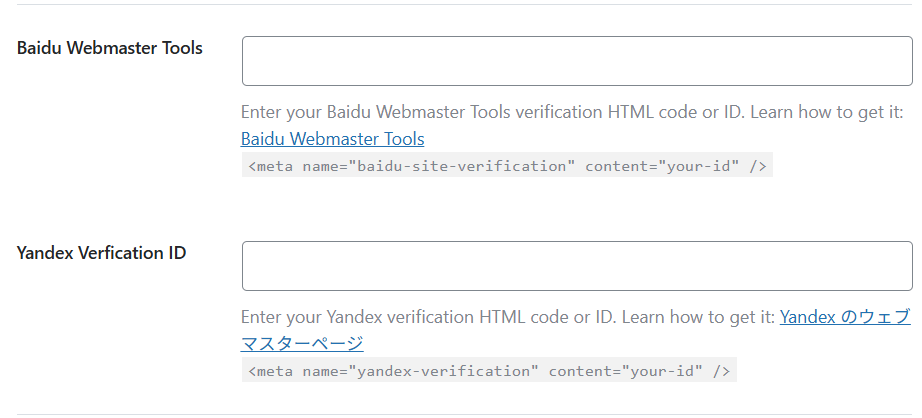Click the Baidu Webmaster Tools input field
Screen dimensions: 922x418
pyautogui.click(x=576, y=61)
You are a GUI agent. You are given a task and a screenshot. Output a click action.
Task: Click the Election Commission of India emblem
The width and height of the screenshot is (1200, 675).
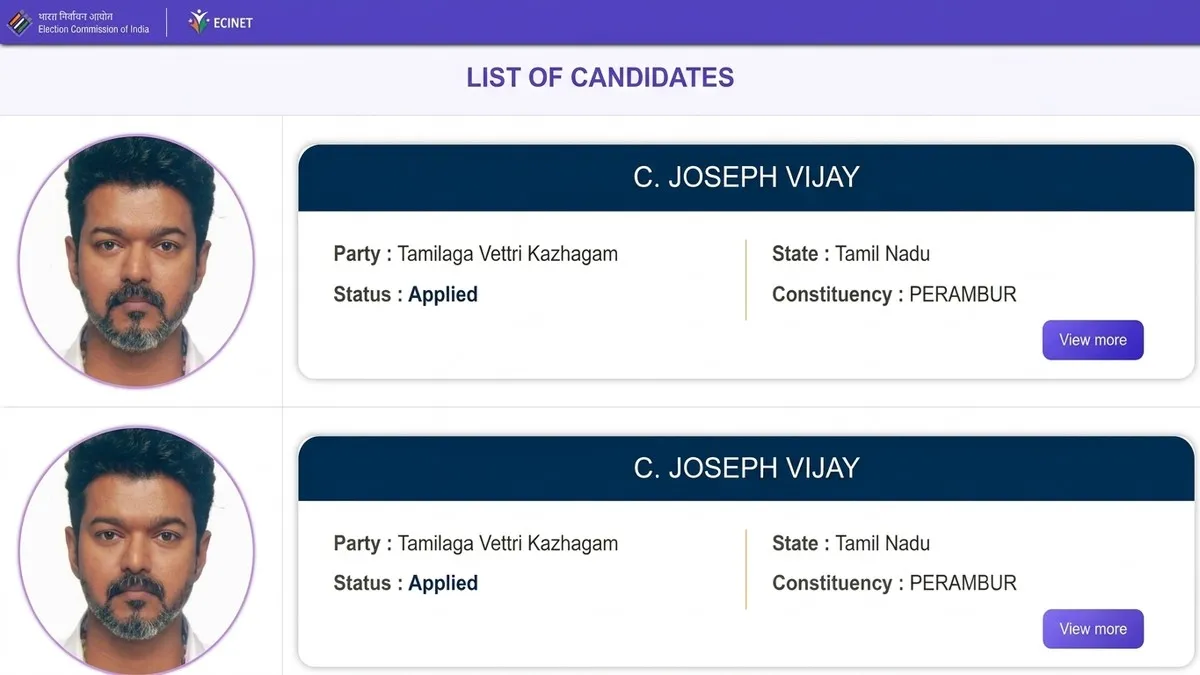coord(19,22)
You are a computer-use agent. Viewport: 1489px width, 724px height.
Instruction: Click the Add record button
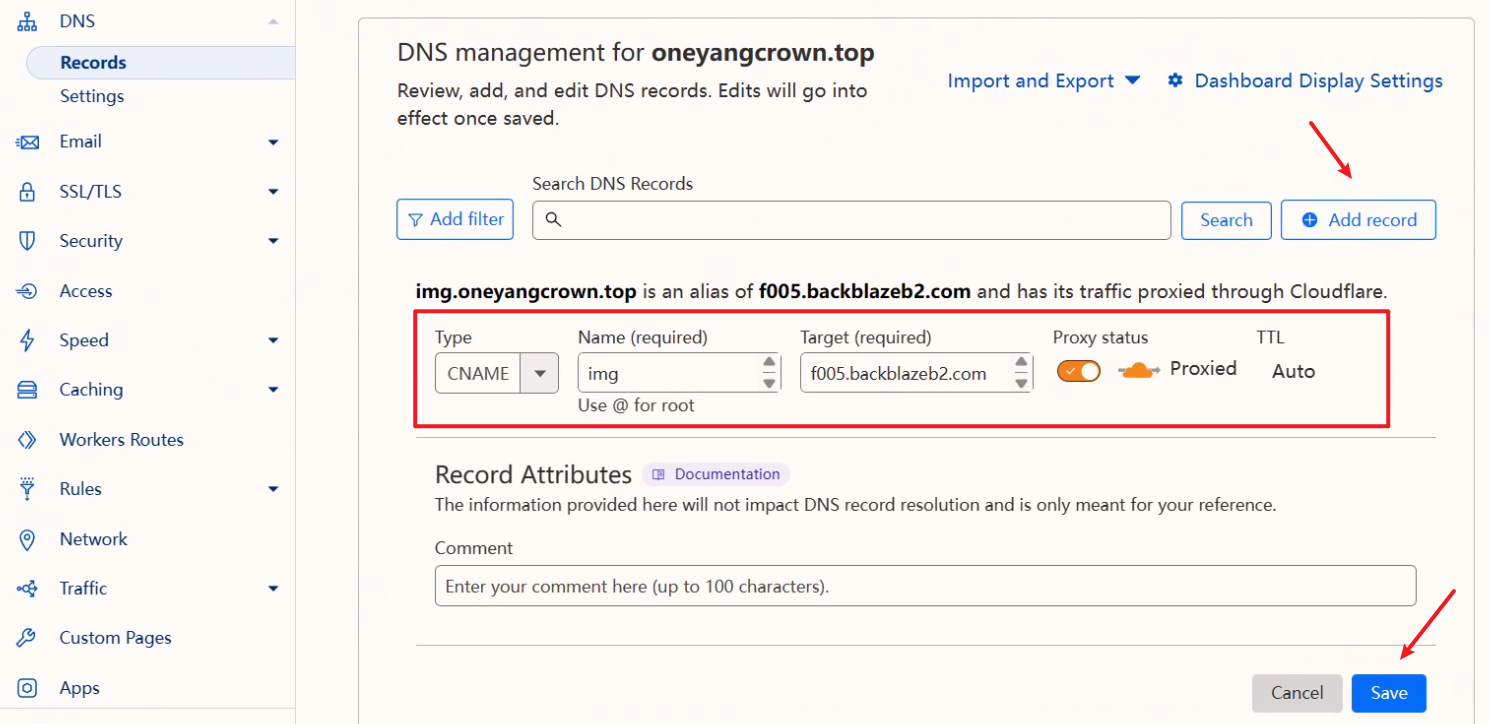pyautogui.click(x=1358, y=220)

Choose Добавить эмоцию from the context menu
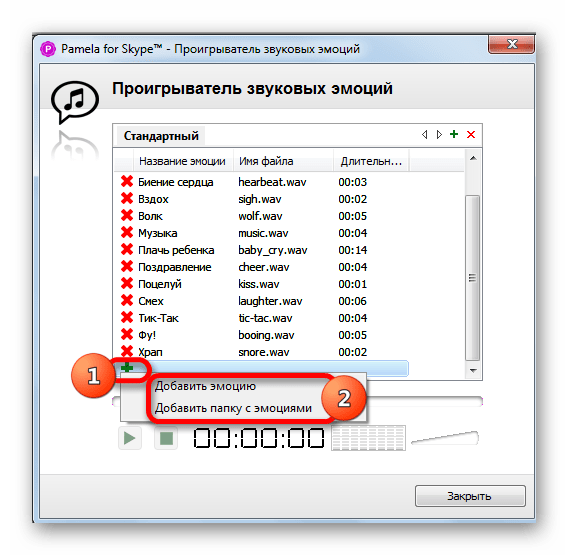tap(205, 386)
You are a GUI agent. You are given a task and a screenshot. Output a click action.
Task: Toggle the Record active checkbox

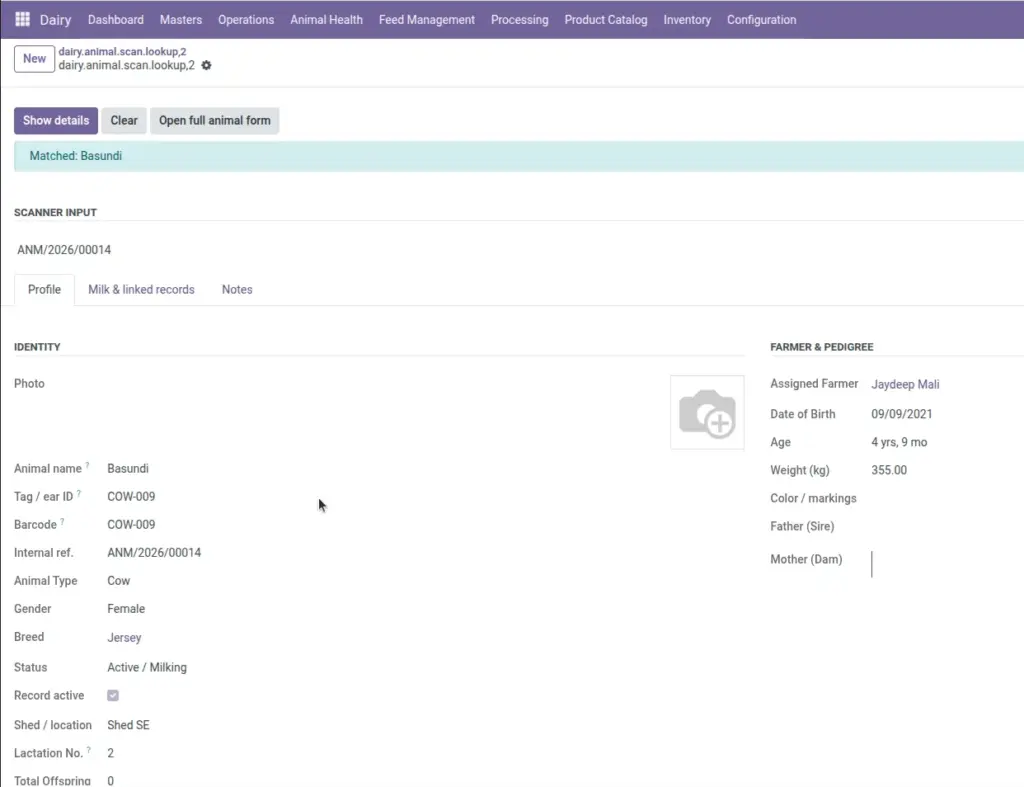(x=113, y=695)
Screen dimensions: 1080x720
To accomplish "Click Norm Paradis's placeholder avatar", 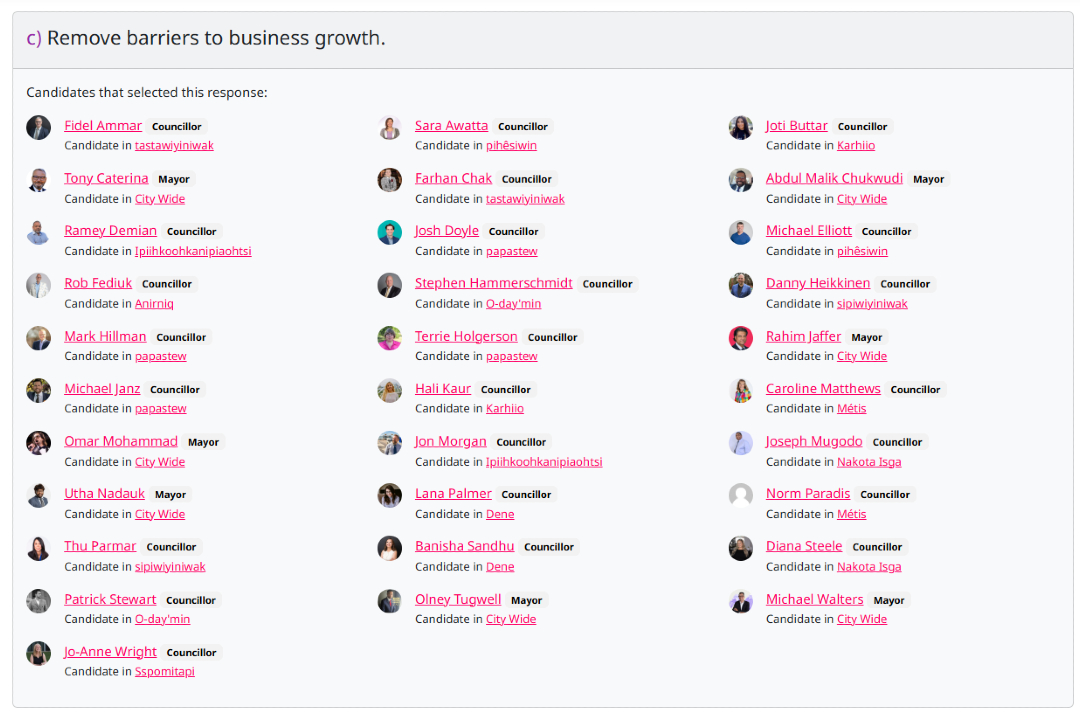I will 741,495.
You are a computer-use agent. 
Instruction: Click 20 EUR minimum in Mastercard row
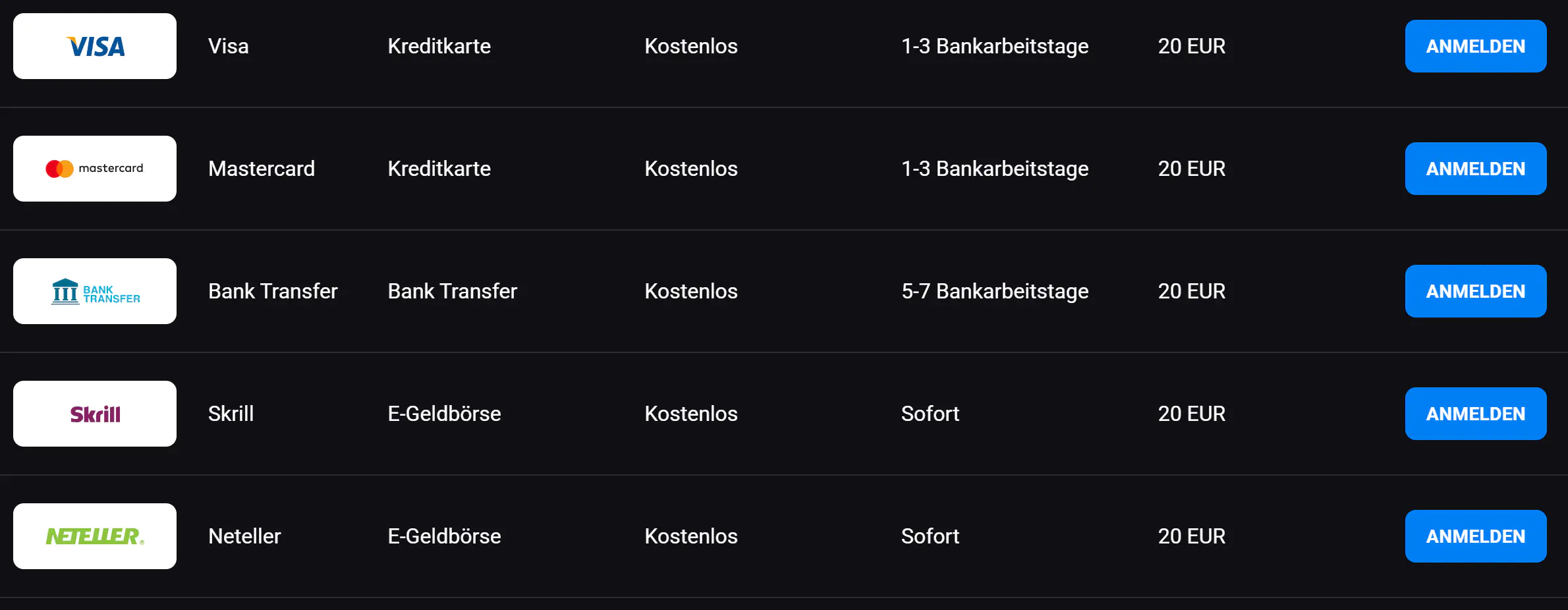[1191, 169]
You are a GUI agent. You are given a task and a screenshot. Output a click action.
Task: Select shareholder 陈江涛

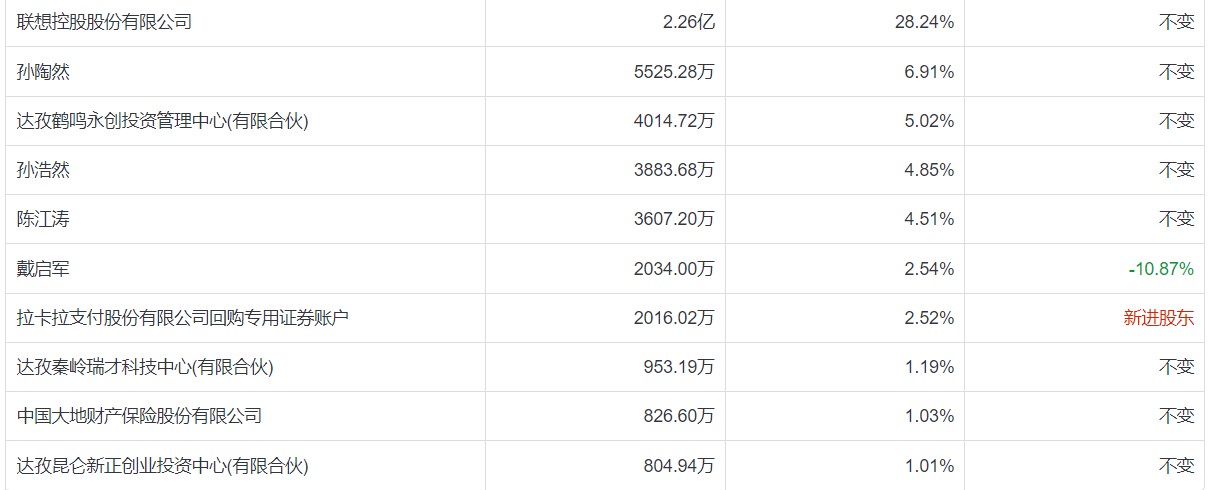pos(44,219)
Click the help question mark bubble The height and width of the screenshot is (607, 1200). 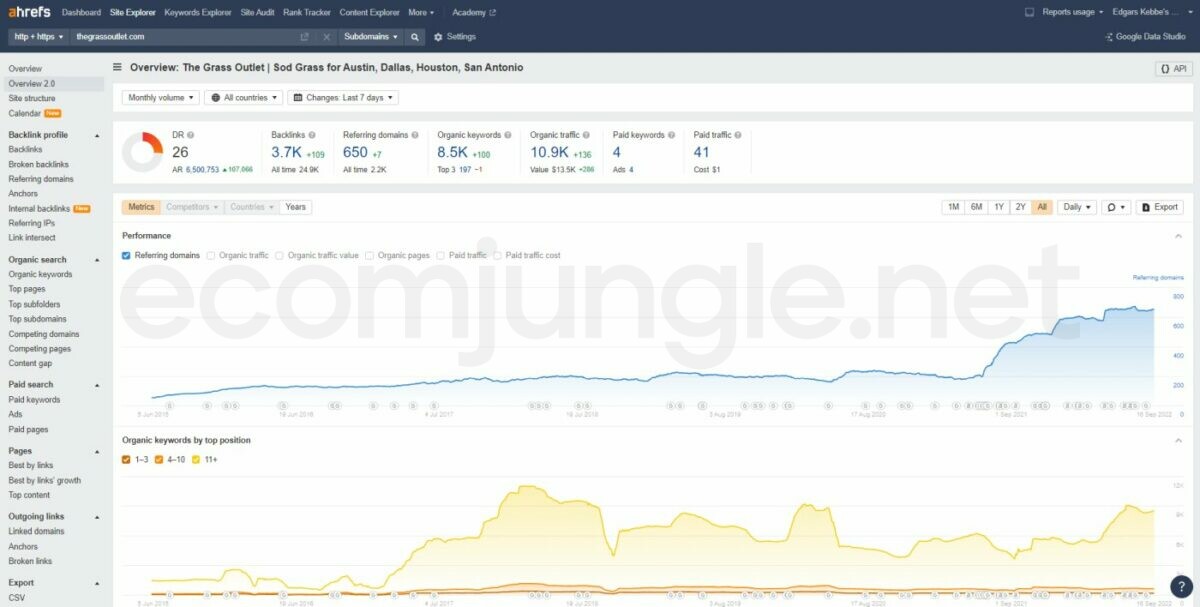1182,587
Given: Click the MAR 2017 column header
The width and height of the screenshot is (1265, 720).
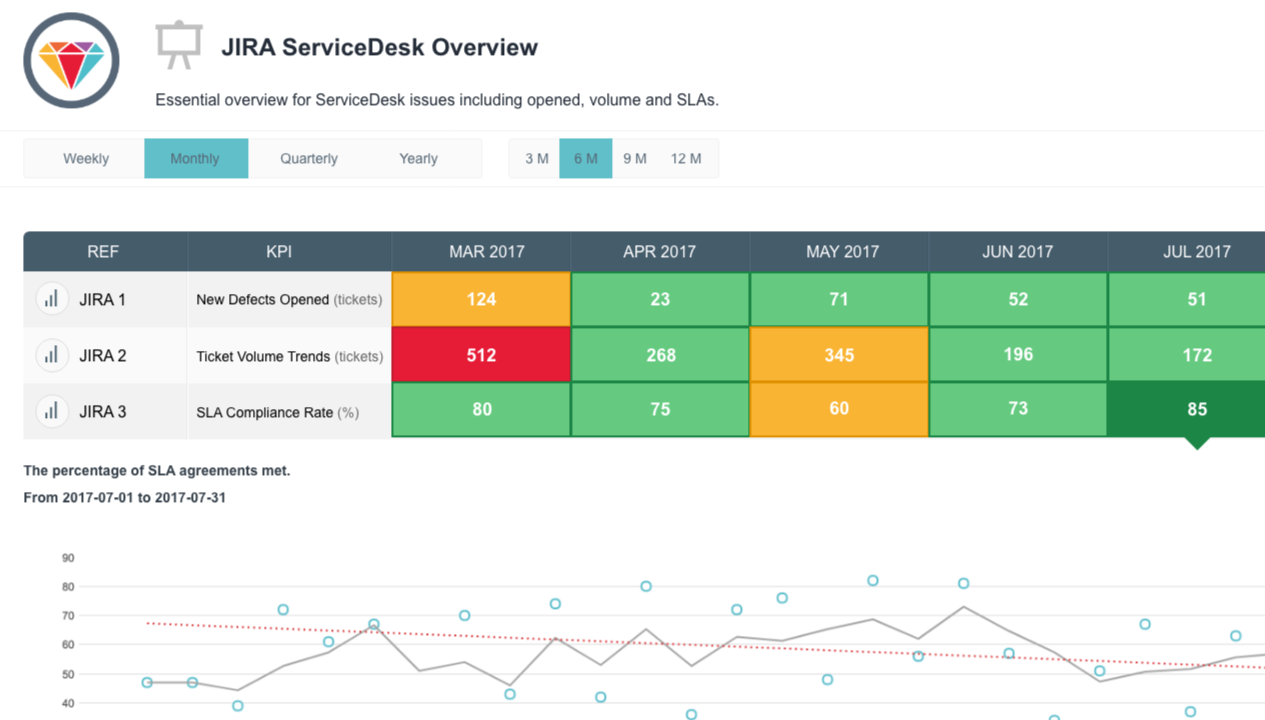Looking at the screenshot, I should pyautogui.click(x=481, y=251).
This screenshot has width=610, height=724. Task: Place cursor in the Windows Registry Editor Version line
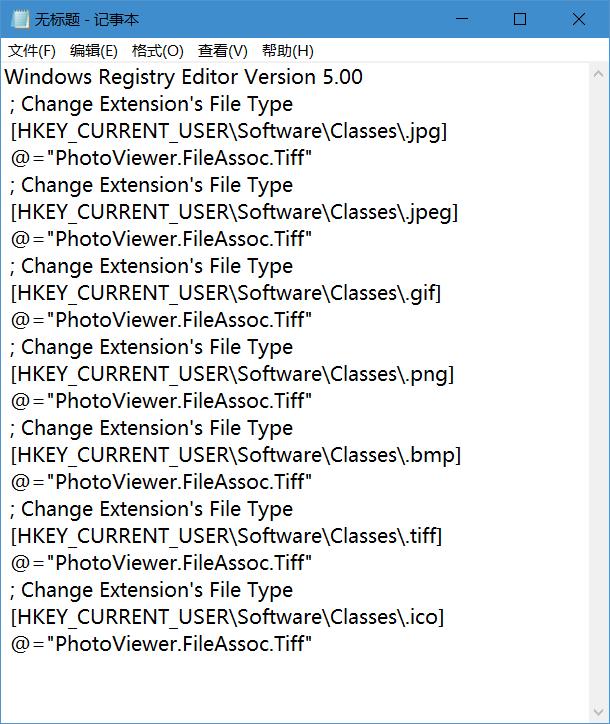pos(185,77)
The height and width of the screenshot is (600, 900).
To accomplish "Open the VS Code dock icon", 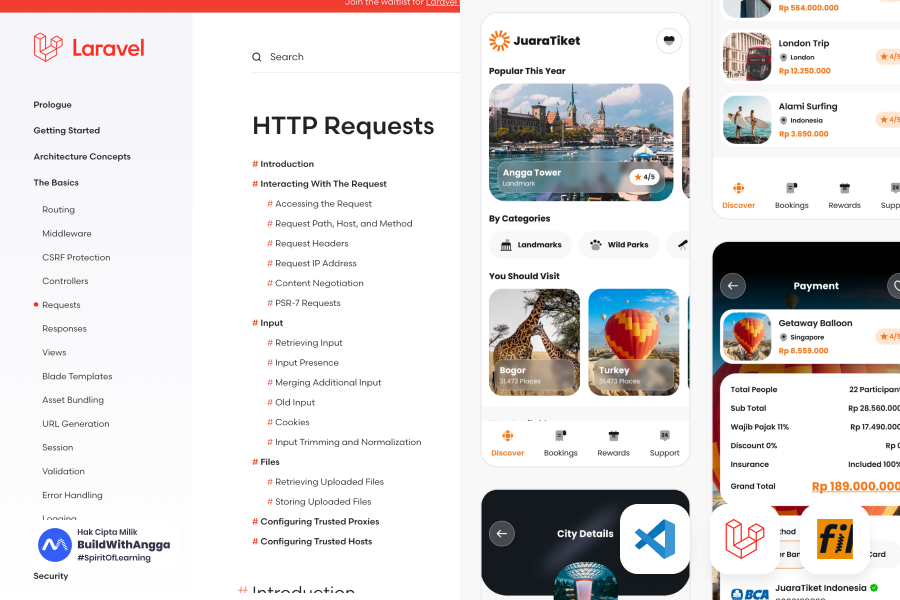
--*--
- _Work to complete_: Give the count of lines in the data shown above that contain "computer", and nothing else.

- _Problem solution_: 2